Records from the dataset

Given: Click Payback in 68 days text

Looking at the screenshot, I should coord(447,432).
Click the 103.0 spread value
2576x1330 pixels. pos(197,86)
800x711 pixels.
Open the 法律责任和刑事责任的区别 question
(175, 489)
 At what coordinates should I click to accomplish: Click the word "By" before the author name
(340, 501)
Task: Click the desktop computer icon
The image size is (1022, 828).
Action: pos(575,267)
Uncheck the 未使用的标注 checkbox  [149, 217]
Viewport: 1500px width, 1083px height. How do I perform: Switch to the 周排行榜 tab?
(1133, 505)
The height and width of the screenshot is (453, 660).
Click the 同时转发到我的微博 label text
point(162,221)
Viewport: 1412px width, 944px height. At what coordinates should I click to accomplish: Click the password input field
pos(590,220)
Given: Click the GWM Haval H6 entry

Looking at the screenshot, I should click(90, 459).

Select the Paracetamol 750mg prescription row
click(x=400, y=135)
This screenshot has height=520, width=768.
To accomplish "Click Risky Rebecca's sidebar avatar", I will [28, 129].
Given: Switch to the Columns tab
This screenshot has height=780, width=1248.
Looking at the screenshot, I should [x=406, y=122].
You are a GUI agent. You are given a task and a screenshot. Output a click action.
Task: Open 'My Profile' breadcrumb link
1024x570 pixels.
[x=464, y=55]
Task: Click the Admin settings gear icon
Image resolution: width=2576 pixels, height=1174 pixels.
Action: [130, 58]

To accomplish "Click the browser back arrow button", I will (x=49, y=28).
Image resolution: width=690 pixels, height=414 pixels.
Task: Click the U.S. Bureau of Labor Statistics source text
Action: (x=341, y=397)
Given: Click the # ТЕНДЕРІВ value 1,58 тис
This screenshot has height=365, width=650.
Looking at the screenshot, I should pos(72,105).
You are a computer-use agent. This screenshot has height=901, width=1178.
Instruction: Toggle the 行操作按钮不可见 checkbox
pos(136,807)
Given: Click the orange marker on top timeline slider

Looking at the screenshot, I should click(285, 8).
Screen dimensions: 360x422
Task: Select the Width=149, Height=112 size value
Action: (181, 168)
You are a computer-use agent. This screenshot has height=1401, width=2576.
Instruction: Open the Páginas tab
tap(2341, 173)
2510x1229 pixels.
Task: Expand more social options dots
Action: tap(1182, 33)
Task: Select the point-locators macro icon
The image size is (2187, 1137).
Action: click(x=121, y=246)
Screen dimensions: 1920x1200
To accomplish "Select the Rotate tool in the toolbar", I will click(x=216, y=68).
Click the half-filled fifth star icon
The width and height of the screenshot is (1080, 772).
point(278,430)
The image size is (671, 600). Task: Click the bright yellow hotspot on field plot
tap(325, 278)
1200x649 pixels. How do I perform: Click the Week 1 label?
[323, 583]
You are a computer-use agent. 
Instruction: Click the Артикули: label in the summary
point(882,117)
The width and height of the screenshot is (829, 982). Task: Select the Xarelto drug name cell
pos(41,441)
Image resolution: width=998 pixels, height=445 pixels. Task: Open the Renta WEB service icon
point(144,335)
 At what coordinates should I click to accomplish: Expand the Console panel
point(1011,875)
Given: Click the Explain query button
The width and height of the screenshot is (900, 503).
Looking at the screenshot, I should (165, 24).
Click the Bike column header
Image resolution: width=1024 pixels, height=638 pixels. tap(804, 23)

- **Requirement**:
Output the lines as a numbered list, beginning with the line that contains "Task: Click the desktop computer icon" and continuing through the line that contains "will [28, 129].", omitting any blank lines.

- **Problem solution**:
1. Task: Click the desktop computer icon
2. The image size is (1022, 828).
3. Action: pos(575,267)
4. Uncheck the 未使用的标注 checkbox  [149, 217]
5. Viewport: 1500px width, 1083px height. How do I perform: Switch to the 周排行榜 tab?
6. (1133, 505)
7. The height and width of the screenshot is (453, 660).
8. Click the 同时转发到我的微博 label text
9. point(162,221)
10. Viewport: 1412px width, 944px height. At what coordinates should I click to accomplish: Click the password input field
11. pos(590,220)
12. Given: Click the GWM Haval H6 entry
13. Looking at the screenshot, I should click(90, 459).
14. Select the Paracetamol 750mg prescription row
15. click(x=400, y=135)
16. This screenshot has height=520, width=768.
17. To accomplish "Click Risky Rebecca's sidebar avatar", I will [28, 129].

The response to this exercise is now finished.